[Information — start]

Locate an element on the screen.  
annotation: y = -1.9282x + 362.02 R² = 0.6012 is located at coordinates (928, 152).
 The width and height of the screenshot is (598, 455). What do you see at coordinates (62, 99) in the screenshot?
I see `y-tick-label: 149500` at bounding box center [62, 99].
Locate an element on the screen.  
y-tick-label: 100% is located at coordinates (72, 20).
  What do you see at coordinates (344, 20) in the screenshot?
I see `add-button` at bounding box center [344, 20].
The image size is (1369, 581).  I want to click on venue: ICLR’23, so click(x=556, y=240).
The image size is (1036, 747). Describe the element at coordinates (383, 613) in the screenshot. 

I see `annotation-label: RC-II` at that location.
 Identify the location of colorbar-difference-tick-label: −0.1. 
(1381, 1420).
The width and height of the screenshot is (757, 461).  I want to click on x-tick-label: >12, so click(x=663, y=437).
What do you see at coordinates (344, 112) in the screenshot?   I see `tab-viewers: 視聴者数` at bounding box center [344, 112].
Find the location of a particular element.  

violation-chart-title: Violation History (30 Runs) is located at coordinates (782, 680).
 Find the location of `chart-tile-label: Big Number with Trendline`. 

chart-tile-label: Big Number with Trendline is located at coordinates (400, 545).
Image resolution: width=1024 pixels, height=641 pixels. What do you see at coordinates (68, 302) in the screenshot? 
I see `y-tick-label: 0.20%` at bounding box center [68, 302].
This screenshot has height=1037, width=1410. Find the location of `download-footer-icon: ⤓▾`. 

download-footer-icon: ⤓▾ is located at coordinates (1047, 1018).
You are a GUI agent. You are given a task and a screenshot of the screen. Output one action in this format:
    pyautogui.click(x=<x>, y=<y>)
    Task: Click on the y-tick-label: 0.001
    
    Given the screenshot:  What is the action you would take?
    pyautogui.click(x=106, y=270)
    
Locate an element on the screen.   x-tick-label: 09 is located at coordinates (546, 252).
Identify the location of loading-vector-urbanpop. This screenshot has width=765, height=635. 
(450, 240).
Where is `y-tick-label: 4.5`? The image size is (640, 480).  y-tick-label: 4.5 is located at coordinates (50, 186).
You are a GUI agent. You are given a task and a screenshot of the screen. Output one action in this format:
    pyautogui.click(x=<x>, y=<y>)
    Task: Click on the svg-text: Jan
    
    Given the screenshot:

[Information — finish]

== Problem requirements ==
Return all of the rows above verbatim, with the original line breaks, spacing, and indentation unchanged.

== Response to this exercise ==
Locate an element on the screen.  
annotation: y = -1.9282x + 362.02 R² = 0.6012 is located at coordinates (928, 152).
 The width and height of the screenshot is (598, 455). What do you see at coordinates (62, 99) in the screenshot?
I see `y-tick-label: 149500` at bounding box center [62, 99].
Locate an element on the screen.  
y-tick-label: 100% is located at coordinates (72, 20).
  What do you see at coordinates (344, 20) in the screenshot?
I see `add-button` at bounding box center [344, 20].
The image size is (1369, 581).  I want to click on venue: ICLR’23, so click(x=556, y=240).
The image size is (1036, 747). Describe the element at coordinates (383, 613) in the screenshot. 

I see `annotation-label: RC-II` at that location.
 Identify the location of colorbar-difference-tick-label: −0.1. 
(1381, 1420).
The width and height of the screenshot is (757, 461).  I want to click on x-tick-label: >12, so click(x=663, y=437).
What do you see at coordinates (344, 112) in the screenshot?   I see `tab-viewers: 視聴者数` at bounding box center [344, 112].
Find the location of a particular element.  

violation-chart-title: Violation History (30 Runs) is located at coordinates (782, 680).
 Find the location of `chart-tile-label: Big Number with Trendline`. 

chart-tile-label: Big Number with Trendline is located at coordinates (400, 545).
Image resolution: width=1024 pixels, height=641 pixels. What do you see at coordinates (68, 302) in the screenshot? 
I see `y-tick-label: 0.20%` at bounding box center [68, 302].
This screenshot has height=1037, width=1410. Find the location of `download-footer-icon: ⤓▾`. 

download-footer-icon: ⤓▾ is located at coordinates (1047, 1018).
You are a GUI agent. You are given a task and a screenshot of the screen. Output one action in this format:
    pyautogui.click(x=<x>, y=<y>)
    Task: Click on the y-tick-label: 0.001
    
    Given the screenshot:  What is the action you would take?
    pyautogui.click(x=106, y=270)
    
Locate an element on the screen.   x-tick-label: 09 is located at coordinates (546, 252).
Identify the location of loading-vector-urbanpop. This screenshot has width=765, height=635. 
(450, 240).
Where is `y-tick-label: 4.5`? The image size is (640, 480).  y-tick-label: 4.5 is located at coordinates (50, 186).
You are a GUI agent. You are given a task and a screenshot of the screen. Output one action in this format:
    pyautogui.click(x=<x>, y=<y>)
    Task: Click on the svg-text: Jan
    
    Given the screenshot:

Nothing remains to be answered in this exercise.